Grissiniの竃

  今日のご飯は何しよう?

急げや急げ

いつものお寿司

 

 

母が言った。

ご飯が炊き上がったら、すぐに用意しておいた合わせ酢をかけまわす、サッとご飯を返したら酢が煮えないうちに盤切にあけて広げ、うちわであおぎながら手早く切るようにご飯を混ぜる、グズはあかん。

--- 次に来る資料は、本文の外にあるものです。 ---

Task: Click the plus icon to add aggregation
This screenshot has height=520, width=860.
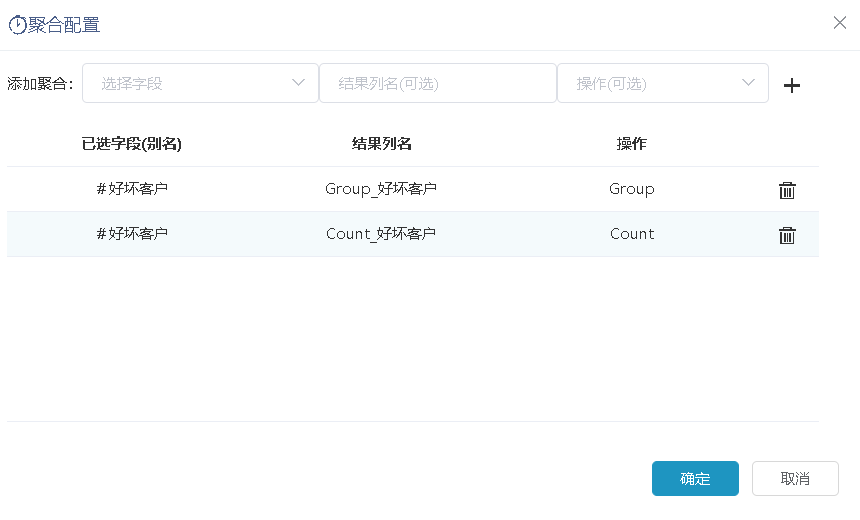Action: 791,85
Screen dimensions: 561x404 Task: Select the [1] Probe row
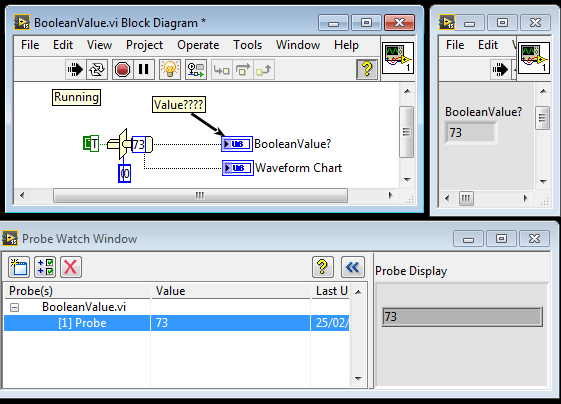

ちびちび味見しながら合わせ酢をかけるな、一気にやれ。

 

母は合わせ酢を「米4合に対して、酢○合、砂糖○匁、塩○グラム」と教えてくれたので、匁をグラムに直したメモを持って嫁入りした。

だから、寿司を作るときは、全て米4合単位でやる。

芯にする具材も、鮭缶で作ったそぼろ、しいたけの煮たの、かんぴょう、卵焼き、三つ葉、奈良漬け(最低でも大和屋)と決まっている。

すし飯4合が多かろうが少なかろうが4合でやる。

海苔巻きは、具材を揃えておいて、食べる前に巻く。

 

昨夜、娘が帰ってきたので、海苔を出してきて巻いていたら、明日の弁当に欲しいという。

「ムリかな?」

「ま、大丈夫でしょう。煮たものはいいけど、卵焼きと三つ葉は明日の朝起きて新しいのにするわ」と返事した。

私の〝茶色のご飯〟をリクエストしてくるのは珍しい。

うん、久しぶりだからね。

 

残ったすし飯をザッと勘定すると4本分くらい。

朝、1時間もあれば十分出来るとふんだのだが・・・。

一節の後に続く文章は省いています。